### Required actions
**A)** Quote every first-person phrase in the reply about Hadoop RPC encryption where the writer signals uncertainty about the claim.
**B)** Answer these from the reply about Hadoop RPC encryption, marking each answer like its question:
(i) What command does the reply use as an example?
(ii) What kind of encryption does it say protects data between client and server?
(iii) From what kind of host does it say the command should be run?
**C)** Write the text that would follow the last sentence of the reply about Hadoop RPC encryption.

That parameter is related to data encryption on RPC when a client connects.
I never checked, but if you use it without kerberos you should have
encryption without authentication. So, for example, if you do:
hdfs dfs -touch /tmp/myfile
the file will be owned by the user that is running the hdfs command, the
user must exists on all machines.
The only difference compared with a non-secure configuration will be
that the data between client and server will be encrypted using
symmetric encryption.
I'm not security expert, but I think (*I'm theorizing*) that in this
case there is a security risk related to the handshake in the initial
connection, so you should run the command in this way only from a
trusted host.

### Information supplied
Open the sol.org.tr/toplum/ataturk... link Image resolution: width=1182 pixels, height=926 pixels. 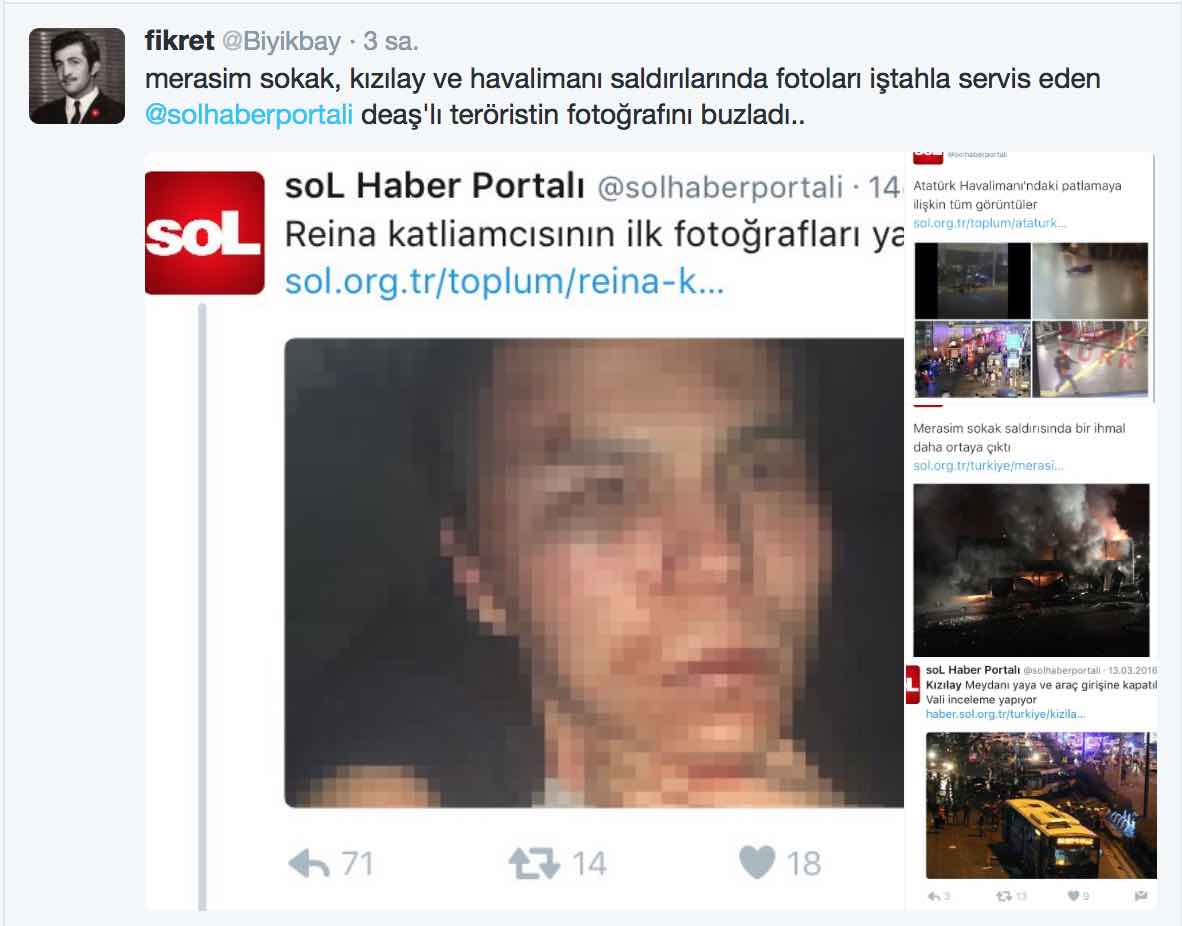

### The replies
**A)**
- "I never checked"
- "I'm not security expert"
- "I think"
- "I'm theorizing"

**B)**
(i) hdfs dfs -touch /tmp/myfile
(ii) Symmetric encryption
(iii) A trusted host

**C)**
--
Antonio
Il 10/02/20 23:52, Daniel Howard ha scritto:
On Wed, Feb 5, 2020 at 11:29 PM Antonio A. Rendina
<arendin...@gmail.com <mailto:arendin...@gmail.com>> wrote:
I never configured the access token, so I don't know how it works,
but I think that you should also set:
hadoop.rpc.protection=privacy
Question: can one use *hadoop.rpc.protection=privacy* /without/ Kerberos?
In theory, SASL can be used independently of Kerberos, but I haven't
found an example for doing this with Hadoop, yet.
As for my original question ... after I enabled encrypted data
transfer for block data transfer I did some filesystem benchmarks and
there was plenty of performance impact to let me know that /something/
was afoot. :)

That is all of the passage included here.